The Talmud, the Judaic teachings related to the Torah, speaks of deeds of loving kindness being superior to deeds of charity.  Charity can be accomplished by throwing money at something and not getting personally involved.  While charity is also a commitment to others, it doesn’t change us very much.  Deeds of loving kindness are personally involving and always have a deep effect on our discovering who we are and how much we need to be able to give.  But when we are asked to step out of ourselves and give to others doesn’t always come because we’re looking to do deeds of loving kindness.  We may be caught up in our own problems at the time.

During my husband’s illness with cancer, there were sometimes moments when others reached out to us and we didn’t really have the energy to respond.  But there were times when we saw others’ pain and we found ourselves moved to respond.  We had decided to take a weekend away at a little island in Michigan called Plum Island.  It was a weekend for just ourselves to be together without the kids and time for my husband to heal from his latest round of chemotherapy.  We rented a small apartment in someone’s home on the island that we found through the internet.  We’d never been to this island before.

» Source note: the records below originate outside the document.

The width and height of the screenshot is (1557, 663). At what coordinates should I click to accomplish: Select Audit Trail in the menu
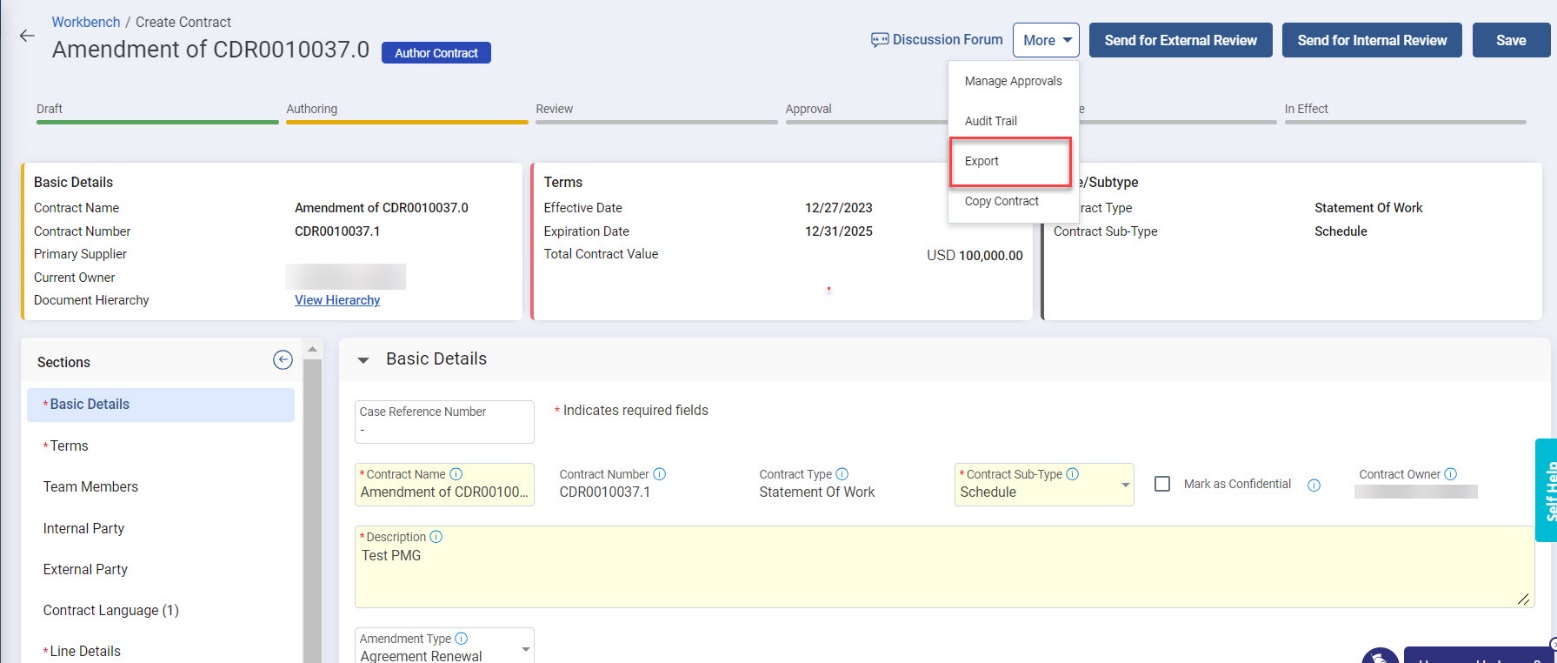point(990,121)
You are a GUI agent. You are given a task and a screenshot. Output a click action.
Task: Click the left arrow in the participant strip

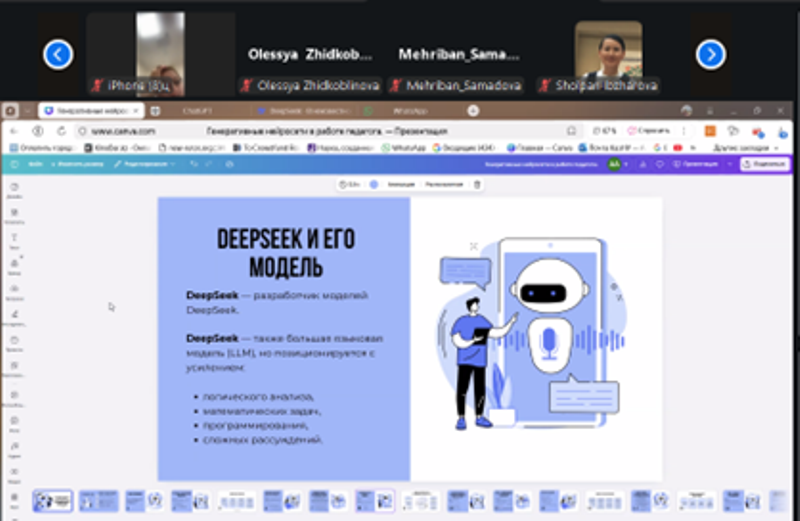[58, 54]
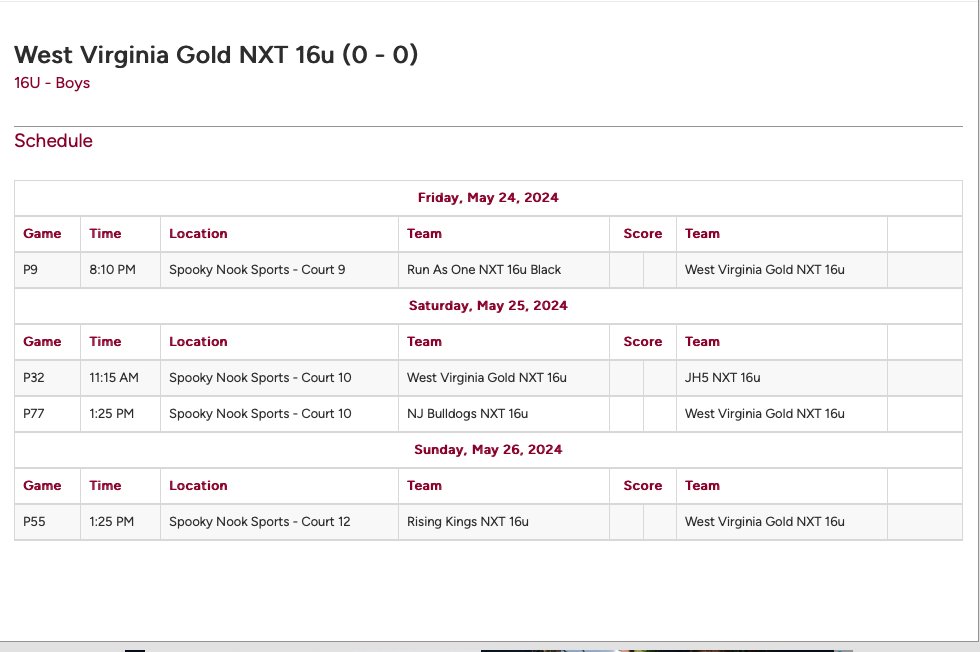Click the Score column header

coord(642,233)
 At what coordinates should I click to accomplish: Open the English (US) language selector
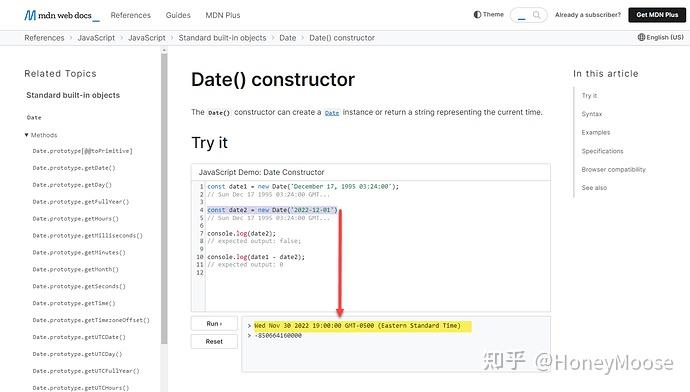(x=661, y=37)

After driving our car off the ferry, we drove around the tiny island and finally located the water front house where we would stay.  We drove into the driveway and started unpacking our bags.  The woman whose house we were staying in saw us and came out of the front door and started down the steps waving to us.  When she got closer to our car, she stopped and her hand went up to her mouth and we could hear her kind of stop and inhale a sharp breath.  She was looking at my husband’s bald head.  Bald from his chemotherapy treatment.  After introducing herself, she apologized for looking so intently at Scott’s head.  She inquired whether she could ask why he was bald, if that wasn’t too rude.  We explained that Scott had been undergoing chemotherapy treatment.  Her eyes filled with tears and she asked what kind of cancer he had.  We told her that he had lymphoma.  She shook her head sadly and then told us that her husband inside the house was dying of lymphona.  We knew then why we were there.

Although we had come to get away from the world, to hibernate, we knew what was needed here.  We spent the evening with this very lonely and sad woman whose husband was nearing death.  We just listened to her talk and we shared our story.  It helped her to tell her story and it helped us both to listen and to tell ours as well.  In the telling and the listening, healing was shared.

I got a phone message yesterday and didn’t get a chance to listen to it until this morning.  It was from a member of Cedar Lane, Mary Gasgill.  She had seen that I was preaching on Tikkun Olam today and wanted to share with me a story she had read in a magazine.  The story tells of a mother of a small child who needed to get some paperwork done one afternoon.  Her daughter asked if they could go to the park since it was a nice day.  The mother saw a magazine with a picture of the globe sitting on the table and had an idea.  She took the picture of the world and tore it into pieces.  She said to her daughter, “When you get the pieces of the world put back together, then we’ll go to the park.”  She thought this would give her plenty of time to get her work done since it wouldn’t be that easy to piece together the world.  The daughter went off to work on her own, but came back within a few minutes with the world tapes together in a recognizable form.  The mother was surprised and asked how the little girl had accomplished this so quickly.  The girl turned the picture over and revealed that on the other side of the picture was a picture of a person’s face.  She said, “When I put together the person, the picture of the world just came together.”

Repairing the world, “tikkun olam” has to do with discovering what people need, what we have to give, what we need to give to others to feel more whole ourselves.  We are broken, hurting people and the world is a broken, hurting place.  We reach out to others, offering what comfort and energy we have, and we are brought closer to a wholeness where we are healed as we heal others.